В чем же здесь дело?
В художественном произведении ход событий останавливается в тот момент, когда обрывается повествование. Дальше уже ничего не происходит, и подразумевается, что герой, который к этому моменту жив, уже вообще не умрет, тот, кто добился любви, уже ее не потеряет, победивший не будет в дальнейшем побежден, ибо всякое дальнейшее действие исключается.
Этим раскрывается двойная природа художественной модели: отображая отдельное событие, она одновременно отображает и всю картину мира, рассказывая о трагической судьбе героини — повествует о трагичности мира в целом. Поэтому для нас так значим хороший или плохой конец: он свидетельствует не только о завершении того или иного сюжета, но и о конструкции мира в целом.
Показательно, что в случаях, когда конечный эпизод становится исходным для нового повествования (конец жизни для христианина — начало загробного существования; счастливый конец «Севильского цирюльника» становится исходной драматической ситуацией для «Женитьбы Фигаро» и т. п.), он отчетливо осознается как новая история. Не случайны частые концовки повествовательных сюжетов типа: «но это уже совершенно другой рассказ», «но об этом в следующий раз».

Представленные данные
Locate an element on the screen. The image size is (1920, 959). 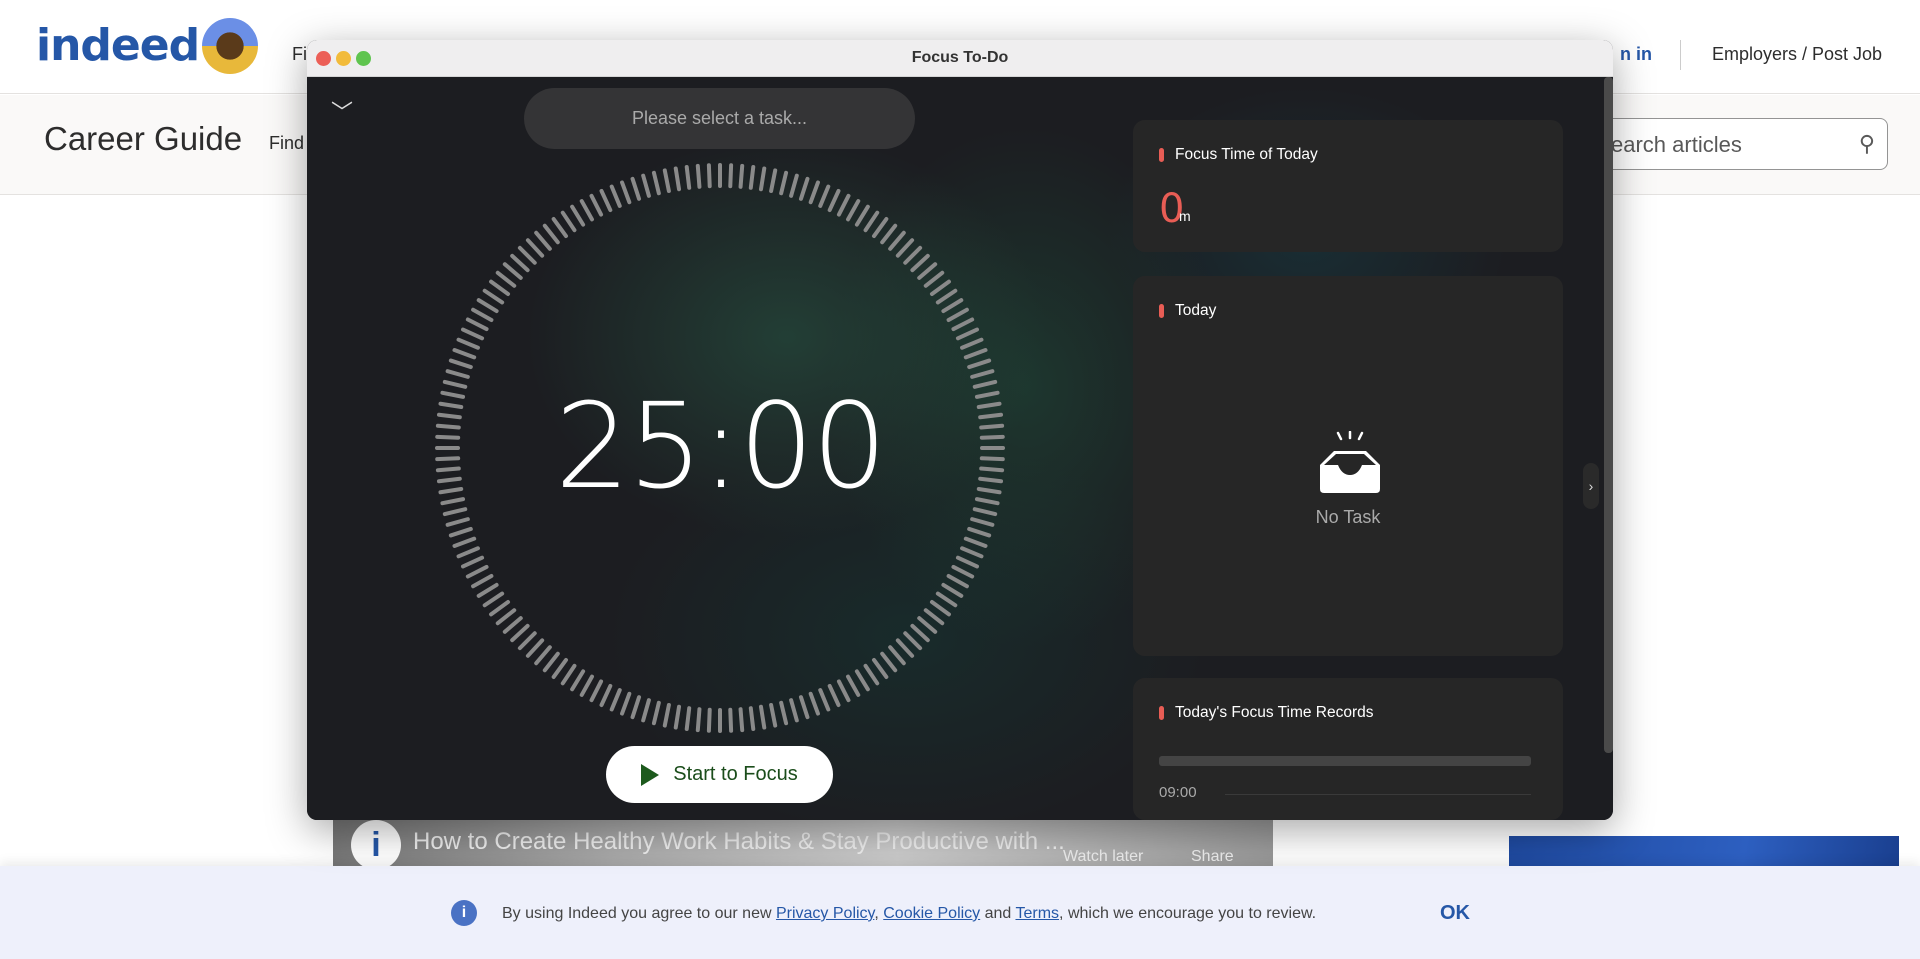
focus-records-card: Today's Focus Time Records 09:00 is located at coordinates (1348, 749).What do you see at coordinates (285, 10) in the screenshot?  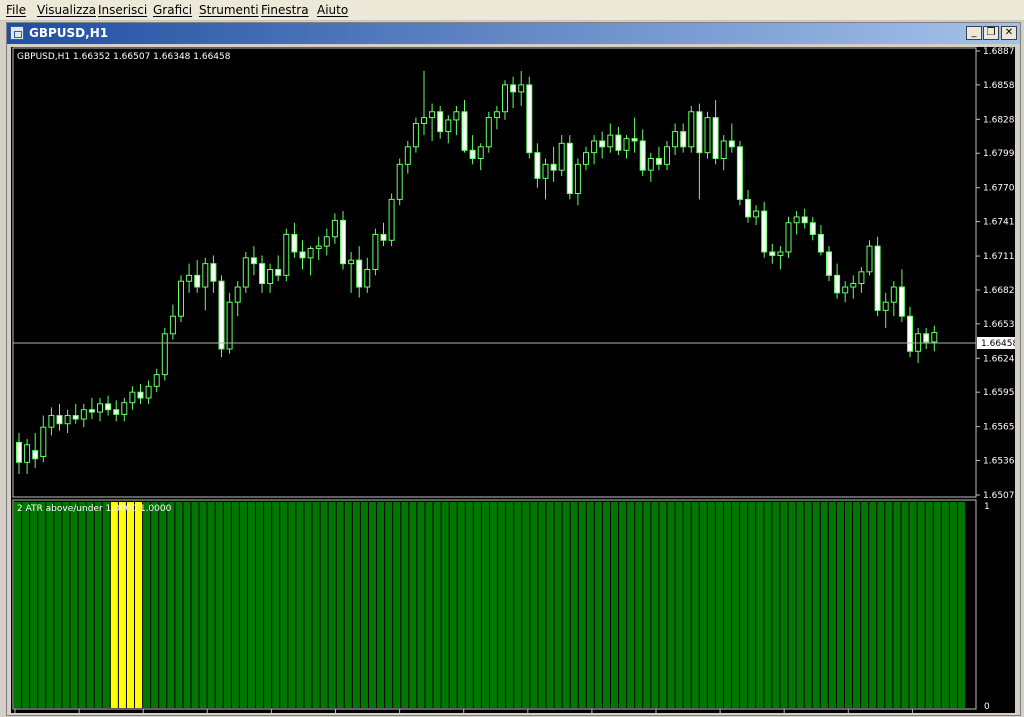 I see `menu-finestra: Finestra` at bounding box center [285, 10].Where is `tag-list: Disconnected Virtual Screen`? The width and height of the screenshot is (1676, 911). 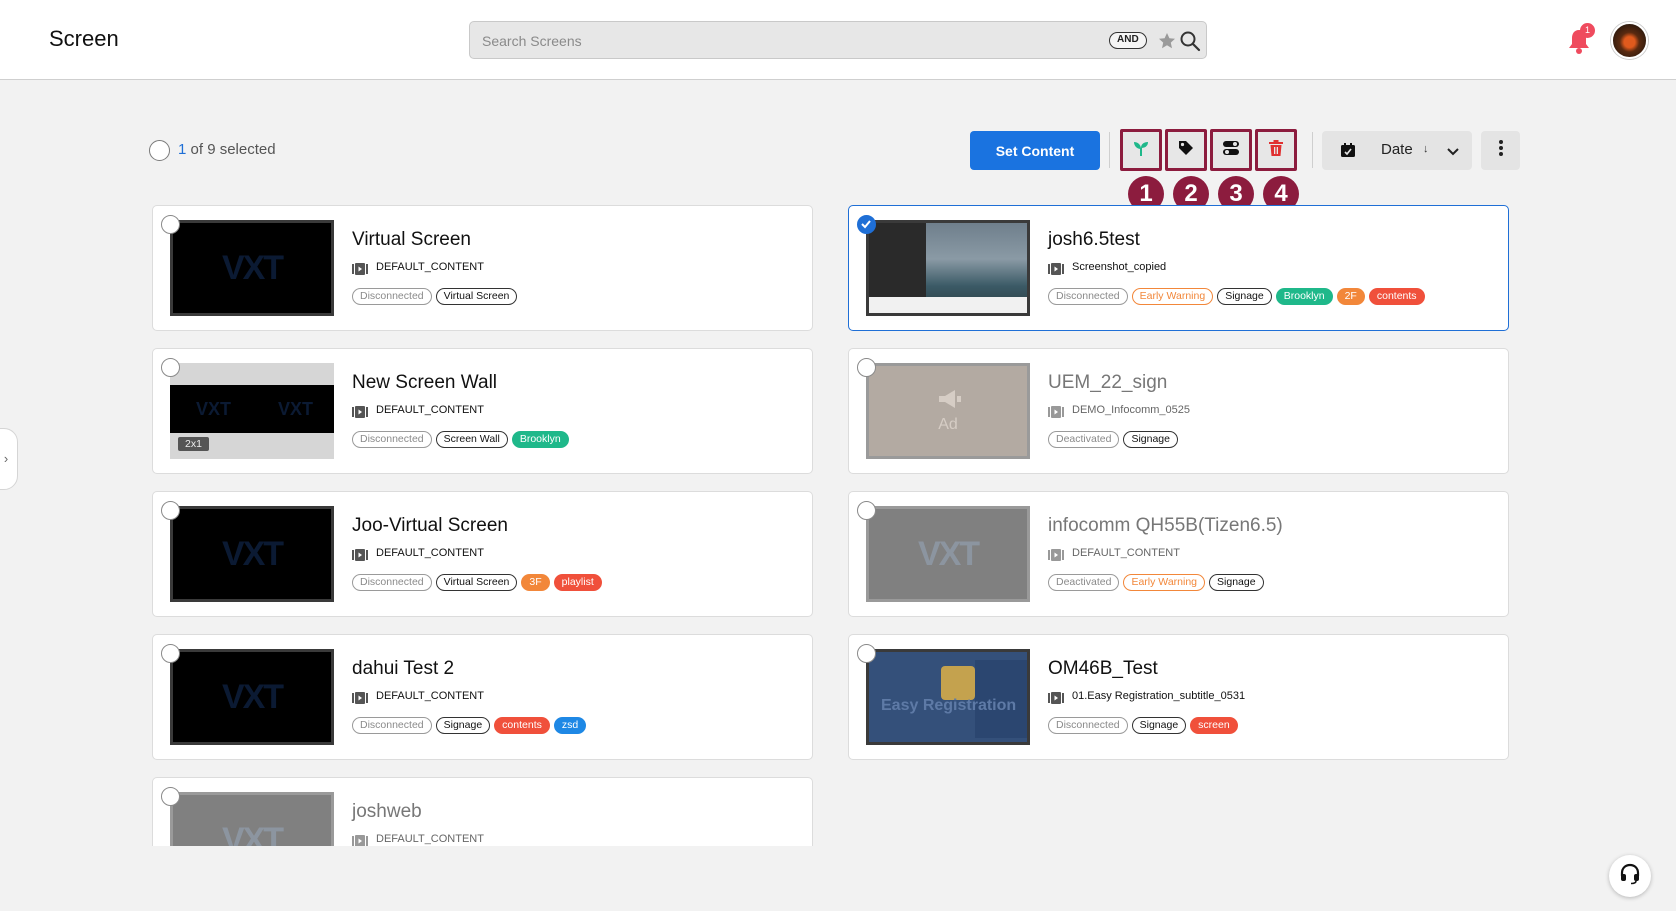 tag-list: Disconnected Virtual Screen is located at coordinates (435, 296).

Список заданий
1. Изложите короче абзац исходного текста, начинающийся словами «Этим раскрывается двойная природа», сохранив его основные положения.
2. Продолжите исходный текст о концовках художественного повествования, начав сразу после его последнего предложения.

Ответы к заданиям
1. Художественная модель двойственна: изображая отдельное событие, она одновременно изображает и всю картину мира. Так, рассказ о трагической судьбе героини говорит о трагичности мира в целом. Поэтому хороший или плохой конец для нас особенно значим: он указывает не только на завершение сюжета, но и на устройство мира.

2.
Однако в современном повествовании категории начала и конца текста играют и другую роль. Приступая к чтению книги, просмотру кинофильма или пьесы в театре, читатель или зритель может быть не до конца осведомлен или полностью не осведомлен в том, в какой системе закодирован предлагаемый ему текст. Он, естественно, заинтересован в том, чтобы получить максимально полное представление о жанре, стиле текста, тех типовых художественных кодах, которые ему следует активизировать в своем сознании для восприятия текста. Сведения об этом он черпает, в основном, в начале. (210) Конечно, вопрос этот, превращаясь порой в борьбу текста и штампа, может растягиваться на все произведение, и очень часто конец выступает в роли «антиначала», point'a, пародийно или каким-либо иным образом переосмысляющего всю систему кодирования текста. Этим, в частности, достигается постоянная деавтоматизированность применяемых кодов и предельное снижение избыточности текста.
И все же кодирующая функция в современном повествовательном тексте отнесена к началу, а сюжетно-«мифологизирующая» — к концу. Разумеется, поскольку в искусстве правила существуют в значительной мере затем, чтобы создавать возможность художественно значимого их нарушения, то и в данном случае это типовое распределение функций создает возможности многочисленных вариантных уклонений.
Проблема художественного пространства
Следствием представлений о художественном произведении как о некоторым образом отграниченном пространстве, отображающем в своей конечности бесконечный объект — внешний по отношению к произведению мир, является внимание к проблеме художественного пространства.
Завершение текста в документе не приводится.